▶ [Work to be completed] Your answer should be the line containing "The height and" and every line after it to the end of the records below, word for word.

▶ [Source material]
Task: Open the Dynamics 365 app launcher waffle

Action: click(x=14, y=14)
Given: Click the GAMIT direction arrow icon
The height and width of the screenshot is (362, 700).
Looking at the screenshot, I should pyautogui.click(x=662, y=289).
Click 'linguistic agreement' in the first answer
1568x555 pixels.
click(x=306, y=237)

▶ [Your solution]
The height and width of the screenshot is (362, 700).
Looking at the screenshot, I should pyautogui.click(x=662, y=289).
Click 'linguistic agreement' in the first answer
1568x555 pixels.
click(x=306, y=237)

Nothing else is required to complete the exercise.